Text segment:
--
Not surprisingly, a good hunting season depends in large part on high numbers of game animals. Heavy snow, crusty snow, extreme cold or a delayed spring can each affect the winter survival of game animals and thus the numbers available in the coming hunting seasons. In fact, it can take several mild winters to erase the negative effects of one severe winter.

 

Overview

Wildlife managers assess game populations each spring and adjust hunting seasons to balance numbers and hunting opportunity. For the coming seasons, although there are encouraging reports on game ungulates from all provinces, there also have been some declines. Hunters may want to expand their hunts to include plentiful but less popular game, like black bears and waterfowl.

For parts of western Canada, the winter of 2013/2014 exhibited all of the negative aspects that can influence game numbers. One bad winter is bad enough, but actually, for much of western Canada, three of the past four winters have been a challenge for game animal survival, particularly deer.

Black bears are found across western Canada and are under-harvested by hunters pretty much everywhere. Winter has little impact on bear numbers; they escape the worst of the snow and cold by holing up for most of the winter months.

For waterfowl hunters, lots of snow also means lots of melt water, thus full duck nesting ponds, good hatches of ducklings and lots of whistling wings in the fall. Across western Canada, geese populations may never have been higher.
--
Problem set:
a. Rewrite the hunting-season text starting with "Black bears are" and going on through "have been higher.", swapping "geese" for "swans".
b. According to the hunting-season text, how long can it take to erase the negative effects of one severe winter?
c. Does the hunting-season text support each statement? Answer yes or no and quote the deciding words. (i) Winter greatly reduces black bear numbers. (ii) Wildlife managers assess game populations each spring. (iii) Three of the past four winters were a challenge for game animal survival in much of western Canada.

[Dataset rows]
--
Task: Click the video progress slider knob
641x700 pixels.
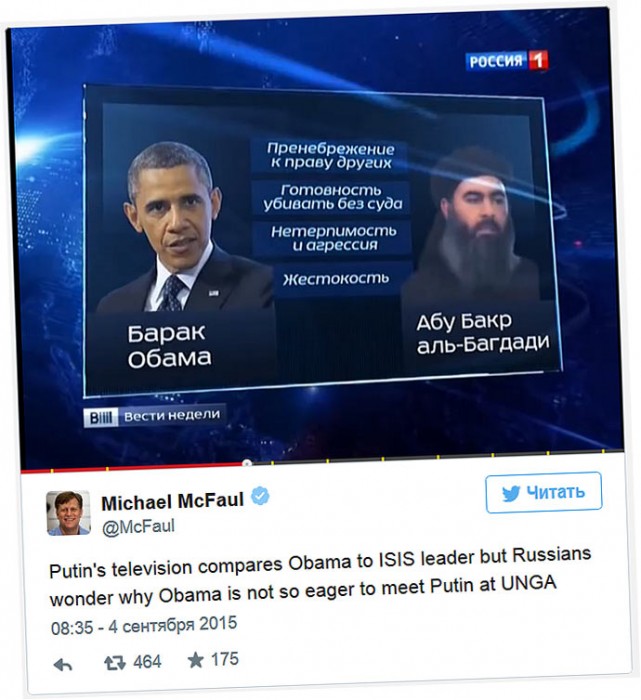Action: (x=246, y=463)
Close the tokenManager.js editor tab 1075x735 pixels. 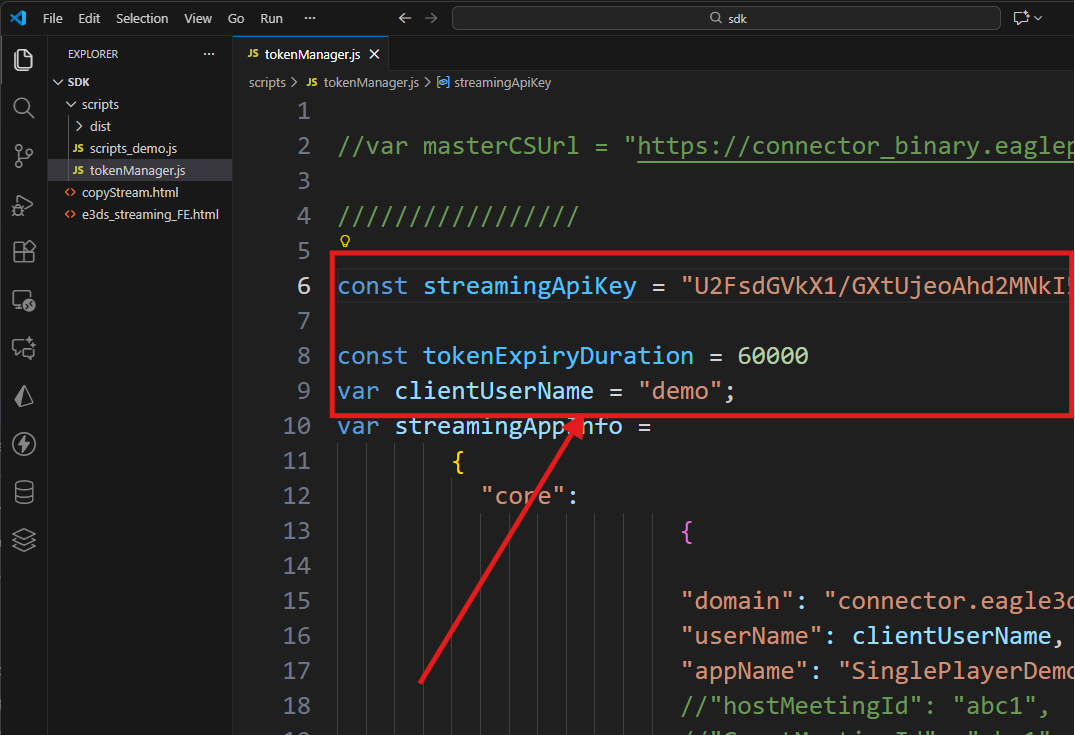pos(374,53)
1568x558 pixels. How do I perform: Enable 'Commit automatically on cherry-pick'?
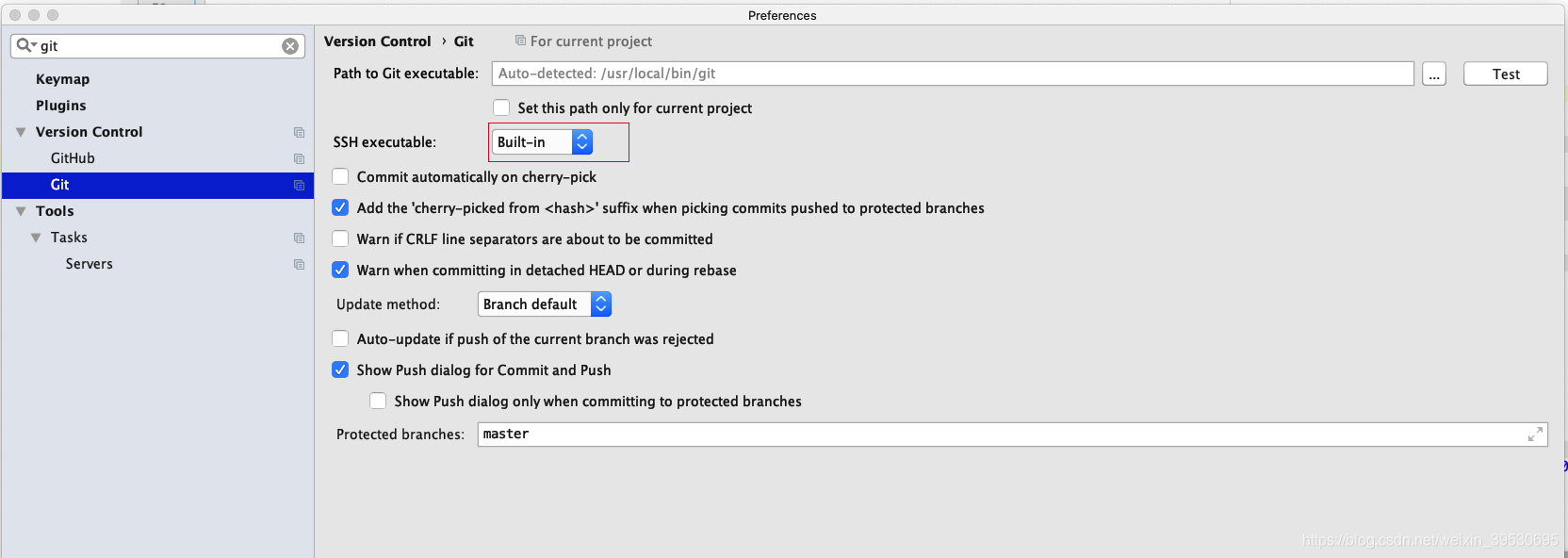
--
Answers:
a.
Black bears are found across western Canada and are under-harvested by hunters pretty much everywhere. Winter has little impact on bear numbers; they escape the worst of the snow and cold by holing up for most of the winter months.

For waterfowl hunters, lots of snow also means lots of melt water, thus full duck nesting ponds, good hatches of ducklings and lots of whistling wings in the fall. Across western Canada, swans populations may never have been higher.

b. It can take several mild winters.

c.
(i) No: "Winter has little impact on bear numbers."
(ii) Yes: "Wildlife managers assess game populations each spring."
(iii) Yes: "for much of western Canada, three of the past four winters have been a challenge for game animal survival."